One such song is the inspiring anthem “Tell Your Heart to Beat Again,” the source of the album’s title. The song was inspired by a stirring moment witnessed by a minister friend of Phillips who was observing an open-heart surgery. “However medicine has progressed, that’s still such a barbaric procedure,” Phillips notes. “So the surgeon explained to the pastor what he would see -- saw open the chest, put the life support in place, extract the heart, repair the heart -- and then the most unbelievable part of that surgery is when the heart is put back in place, to get the heart started again is just a very gentle touch, a small massage. Not anything radical. We’re so fearfully and wonderfully made, the heart just starts beating again. So he thought he was prepared.”

This surgery didn’t quite go as planned, and after repeated attempts, the heart failed to start beating. That’s when the surgeon went around to the head of the table and knelt by the lady’s ear, and took off his mask and said, “Mrs. Johnson, the surgery was successful. Everything was done correctly, and we’ve placed your heart back in your chest cavity. Now tell your heart to beat again.” And just like that, although she was unconscious, her heart started beating. Phillips sees this story as a symbol of our spiritual condition. “Christ, the great surgeon, did his part. He died on the cross, He rose to set the world right, he bridged the gap between fallen man and God. He puts it back together if we believe in Him and on Him, but there’s a part we have to play in it. We have to tell our heart to beat again. This is the message that all three of us preach: move forward, there is hope, get up, live. Breathe it in. That’s what Christ came to give us the power to do.”

For Dan Dean, one song born of life experience was quite personal. “I’ve walked through some unusual places the last couple of years. I lost my father-in-law to liver cancer and my brother to mesothelioma. I remember getting the call regarding my brother, that he had that incurable form of cancer. The song “I Choose to Believe” was born out of one of those moments that I think we all will have from time to time. You find out some devastating news, you get a phone call, you’re standing in a corridor at the hospital, whatever. In those moments, you have a choice to make. You can fall into doubt, and questions and fears. The temptation is there for all of us to do that. Or you can say, as the chorus of this song declares, ‘I choose to believe.’ In the moments when I can’t see God’s hand, or see His face working in my life, I make a choice to believe that He’s there, that he’s involved in the daily affairs of my life, that He’s in control, that He knows what I’m walking through.”

Newcomers to the PCD phenomenon might not realize how effortlessly the group has managed to remain sonically relevant with each new album. Producers Bernie Herms (Casting Crowns, Natalie Grant) and Nathan Nockels (Chris Tomlin, Laura Story) have managed to keep the signature PCD harmonies in place while stretching the songs and their singers to explore new ground. As Dean points out, “Both guys have done a tremendous job of keeping the music very relevant and taking us to a new place. I know that on the first song, “Great and Glorious,” there’s a whole lot of unison on that song, which is unusual for us. We’re usually in parts all the time, but on that there’s a whole lot of ‘screaming in unison’!”

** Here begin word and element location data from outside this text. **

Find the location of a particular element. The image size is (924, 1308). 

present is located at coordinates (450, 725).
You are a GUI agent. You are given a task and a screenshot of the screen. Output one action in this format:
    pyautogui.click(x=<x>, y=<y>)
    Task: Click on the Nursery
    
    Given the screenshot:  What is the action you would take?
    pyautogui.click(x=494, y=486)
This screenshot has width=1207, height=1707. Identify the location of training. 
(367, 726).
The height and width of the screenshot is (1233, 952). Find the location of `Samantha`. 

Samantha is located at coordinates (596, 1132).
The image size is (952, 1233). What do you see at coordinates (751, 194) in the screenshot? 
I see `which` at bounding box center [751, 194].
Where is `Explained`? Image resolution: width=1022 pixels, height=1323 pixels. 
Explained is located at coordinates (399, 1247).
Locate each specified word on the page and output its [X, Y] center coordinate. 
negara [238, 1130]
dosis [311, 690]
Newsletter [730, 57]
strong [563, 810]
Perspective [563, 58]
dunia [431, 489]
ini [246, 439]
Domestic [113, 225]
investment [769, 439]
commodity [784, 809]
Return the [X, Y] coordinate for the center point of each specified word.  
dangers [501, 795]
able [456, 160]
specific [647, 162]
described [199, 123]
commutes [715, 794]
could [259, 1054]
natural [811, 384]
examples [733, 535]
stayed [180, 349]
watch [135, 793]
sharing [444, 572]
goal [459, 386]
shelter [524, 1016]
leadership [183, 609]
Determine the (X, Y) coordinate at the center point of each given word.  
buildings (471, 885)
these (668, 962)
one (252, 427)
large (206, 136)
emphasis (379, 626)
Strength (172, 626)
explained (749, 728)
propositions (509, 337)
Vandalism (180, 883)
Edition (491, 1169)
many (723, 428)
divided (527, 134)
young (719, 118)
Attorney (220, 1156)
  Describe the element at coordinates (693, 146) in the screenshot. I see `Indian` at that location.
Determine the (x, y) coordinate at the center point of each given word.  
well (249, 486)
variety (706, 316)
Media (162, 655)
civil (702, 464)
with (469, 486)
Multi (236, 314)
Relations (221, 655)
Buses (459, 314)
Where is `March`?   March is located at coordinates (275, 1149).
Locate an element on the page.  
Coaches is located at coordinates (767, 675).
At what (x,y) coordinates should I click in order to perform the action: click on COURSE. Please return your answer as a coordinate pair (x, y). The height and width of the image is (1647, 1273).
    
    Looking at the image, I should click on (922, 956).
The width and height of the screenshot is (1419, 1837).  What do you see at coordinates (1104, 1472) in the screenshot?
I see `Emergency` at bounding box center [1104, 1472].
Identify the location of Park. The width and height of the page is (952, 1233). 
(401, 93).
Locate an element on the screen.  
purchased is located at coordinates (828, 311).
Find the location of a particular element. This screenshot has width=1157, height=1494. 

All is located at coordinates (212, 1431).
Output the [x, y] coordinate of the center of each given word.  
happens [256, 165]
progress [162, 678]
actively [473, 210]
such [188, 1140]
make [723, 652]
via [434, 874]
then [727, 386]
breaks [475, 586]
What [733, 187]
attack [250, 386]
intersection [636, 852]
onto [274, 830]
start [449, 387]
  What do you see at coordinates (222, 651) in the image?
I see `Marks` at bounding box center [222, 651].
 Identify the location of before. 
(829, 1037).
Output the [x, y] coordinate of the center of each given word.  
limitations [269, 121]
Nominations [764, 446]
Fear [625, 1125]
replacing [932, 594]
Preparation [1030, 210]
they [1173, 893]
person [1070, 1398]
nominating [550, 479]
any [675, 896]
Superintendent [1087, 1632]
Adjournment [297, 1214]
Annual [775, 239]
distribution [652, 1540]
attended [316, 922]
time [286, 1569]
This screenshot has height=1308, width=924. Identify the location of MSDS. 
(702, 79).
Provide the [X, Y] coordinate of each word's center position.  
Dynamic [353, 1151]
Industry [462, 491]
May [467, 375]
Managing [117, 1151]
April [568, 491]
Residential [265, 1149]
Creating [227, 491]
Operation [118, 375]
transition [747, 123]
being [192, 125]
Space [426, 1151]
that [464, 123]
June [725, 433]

Phillips concurs: “‘Great I Am’ is a good example. It just keeps getting bigger. It’s this small trickle of praise coming down this mountain, and by the time it reaches that big, huge chorus at the end, that big payoff, it’s just this avalanche of sound and harmonies. It’s just hard not to lift it up in praise and worship!”

For Phillips, Craig & Dean, that’s really what it’s all about. Even as they minister to God’s people in word and in song, they get swept away themselves in moments of praise for a God who causes us to breathe in His goodness and live again. And that’s why their message is so relevant, even after two decades. “Sometimes I get very sentimental,” says Randy Phillips. “When I hear a song from an earlier CD, it takes me back to a place early in our career that’s so precious to us. It’s just been a great journey. I don’t think any of us thought that 21 years later we’d still be together, still be making songs that people seem to embrace. It’s been a wonderful journey and we thank God for His goodness.”